Minister of Energy and Communications
- In office 1979–1984
- Prime Minister: George Cadle Price

Member of the Belize House of Representatives for Orange Walk North
- In office 1974–1979
- Preceded by: Elito Urbina
- Succeeded by: Ruben Campos

Personal details
- Born: Elijio Eloy Briceño c. 1938 Orange Walk Town, British Honduras
- Died: 21 May 2016 (aged 78) Belize City, Belize
- Party: People's United Party
- Relations: Johnny Briceño (son)
- Education: St. John's College

= Elijio Briceño =

Belizean politician and businessman

Elijio Eloy Briceño (c. 1938 – 21 May 2016) was a Belizean politician, businessman and convicted criminal. A member of the People's United Party (PUP), Briceño represented Orange Walk North in the Belize House of Representatives and served as Minister of Energy and Communications under Prime Minister George Cadle Price from 1979 to 1984.

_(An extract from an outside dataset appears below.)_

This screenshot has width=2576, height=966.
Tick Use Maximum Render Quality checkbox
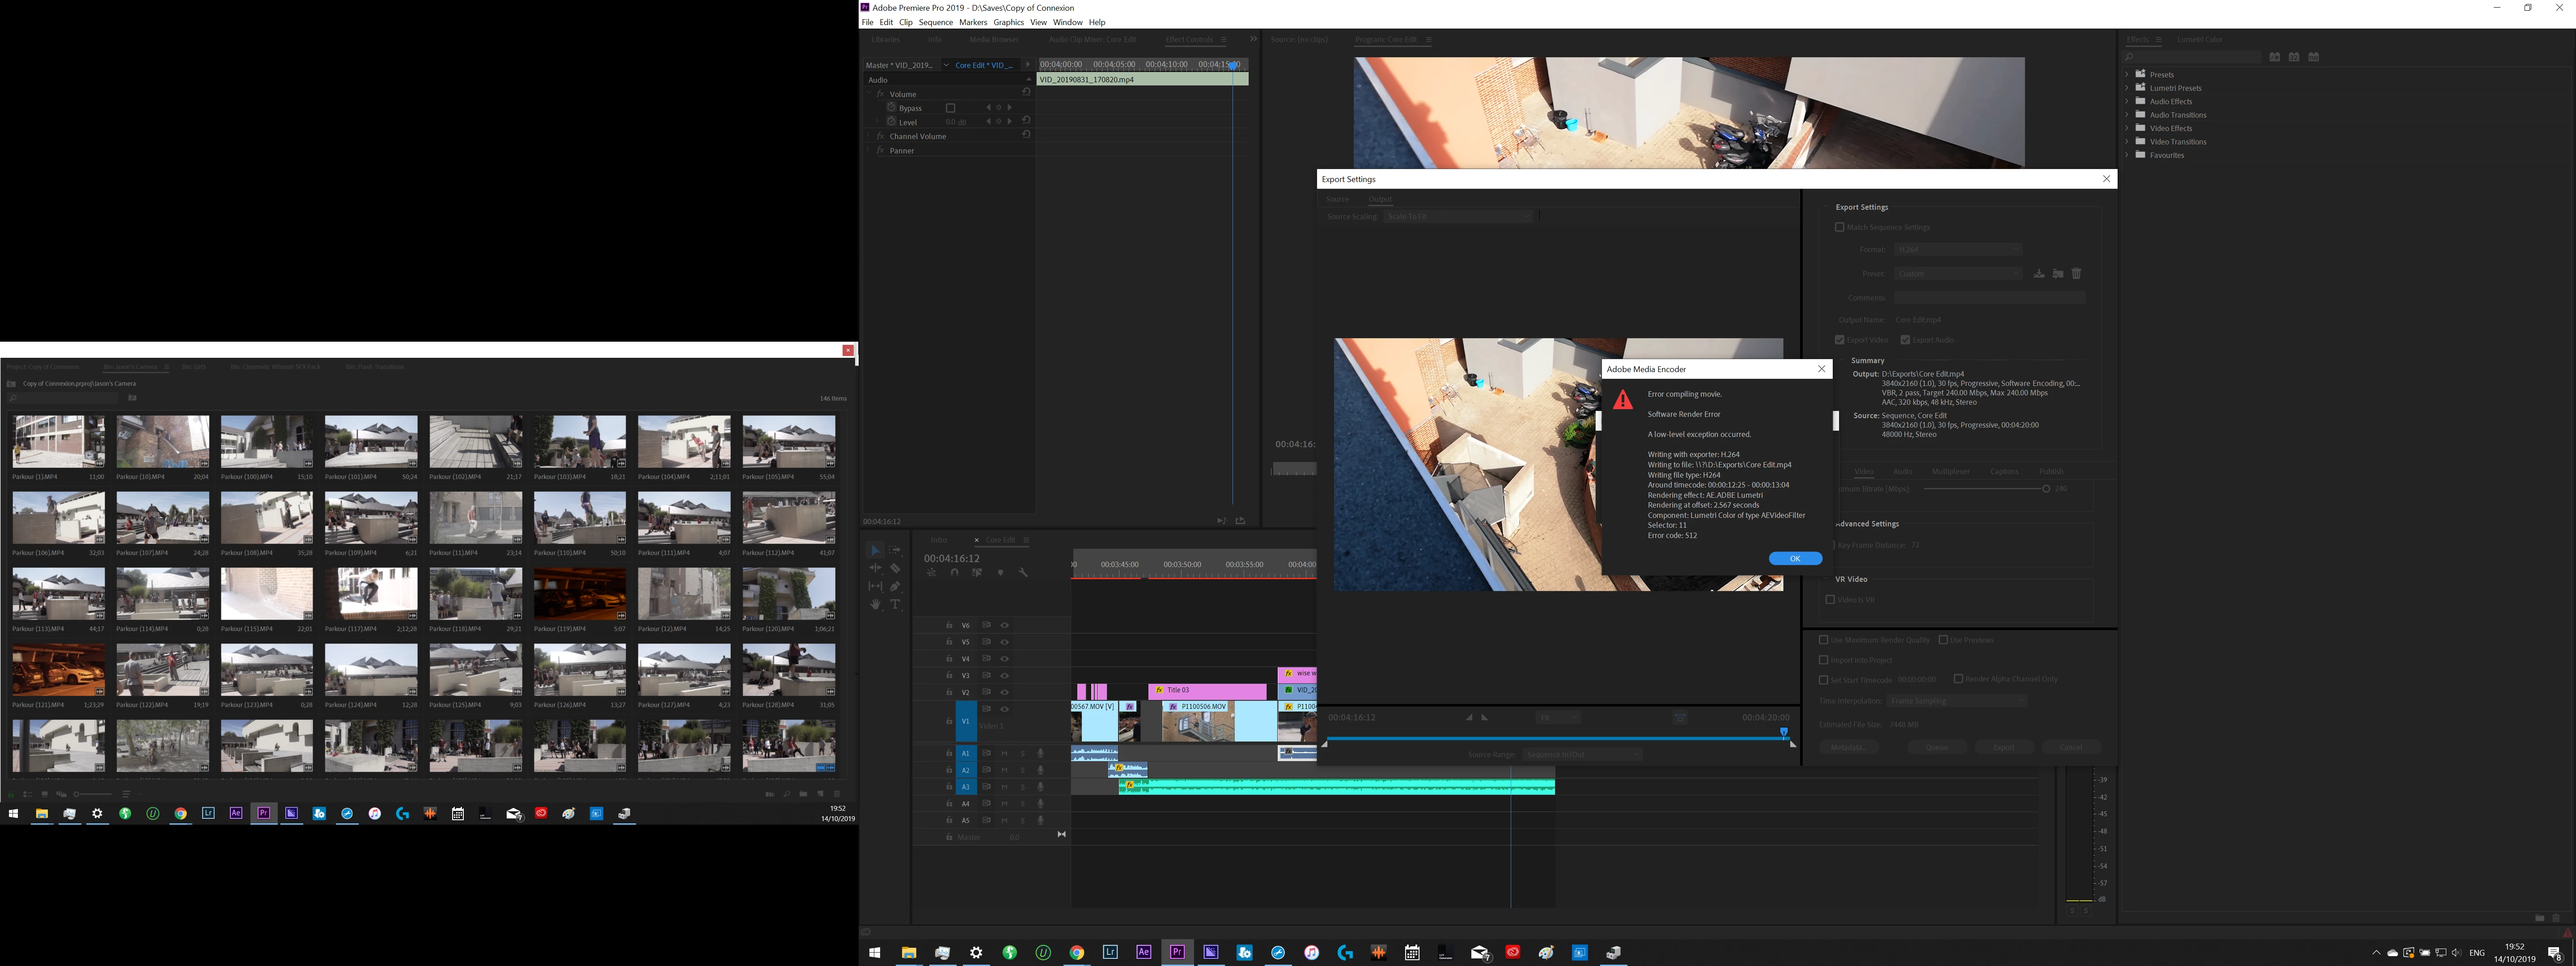tap(1823, 640)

In 1985, he was convicted of conspiring to import marijuana and cocaine into the United States and sentenced to seven years in prison. Briceño is the father of current Prime Minister of Belize Johnny Briceño.

==Early life==
Briceño was one of five children born to Felipa Chan and John Briceño. His mother was a Mayan woman. He was educated at St. John's College.

==Career==
Briceño worked as a teacher and served as chairman of the Belize Sugar Cane Farmers Association. He followed his older brother Leopoldo ("Polo"), the mayor of Orange Walk Town, into politics, serving on the Orange Walk Town Council and representing the Orange Walk North constituency in the British Honduras Legislative Assembly and, after independence in 1981, the Belize House of Representatives. He was involved in the construction of Orange Walk People's Stadium.

Briceño served as minister of energy and communications under Prime Minister George Cadle Price until the government's defeat at the 1984 Belize legislative election. In 1999, he was appointed as a commissioner of the Supreme Court of Belize, authorising him to take affidavits and declarations as well as examine witnesses by special order of the court.

==Drug trafficking==
In April 1985, Briceño was arrested in a hotel in Miami by agents of the U.S. Drug Enforcement Administration. He was subsequently charged with three counts of conspiring to import illegal drugs and one count of "using telephones in furtherance of a felony". It was alleged that he had negotiated with undercover DEA agents to supply 5,000 pounds of marijuana each month through Wilmington, North Carolina, with a value of $175,000. Briceño had flown to Miami to accept a $35,000 down payment. Three others, including his brother Renan and nephew Charro, were also indicted but were not present in the United States to be prosecuted. The full indictment alleged that the Briceños were running a "family marijuana business" and that the agents had been told they would "supply airstrips and the marijuana and use the police and military to keep our people away".

In September 1985, Briceño was sentenced to seven years in prison and fined $50,000. In addition to the marijuana, he was also charged with conspiring to smuggle 50 kg of cocaine. His defense attorney argued that the case was politically motivated and delivered a petition signed by 3,100 Belizeans calling for his release. The presiding judge William Earl Britt stated that he would be allowed to serve his sentence in low-security prison camps.

==Personal life==
Briceño was nicknamed "Don Joe" or "Boss Joe". He had seven sons and three daughters, including future prime minister Johnny Briceño.

Briceño died in a Belize City hospital on 21 May 2016 at the age of 78, having been in poor health since a stroke eleven years earlier. He was buried at the Piemonte Cemetery in Orange Walk, following a state funeral at the Church of La Inmaculada attended by Prime Minister Dean Barrow and Governor-General Colville Young.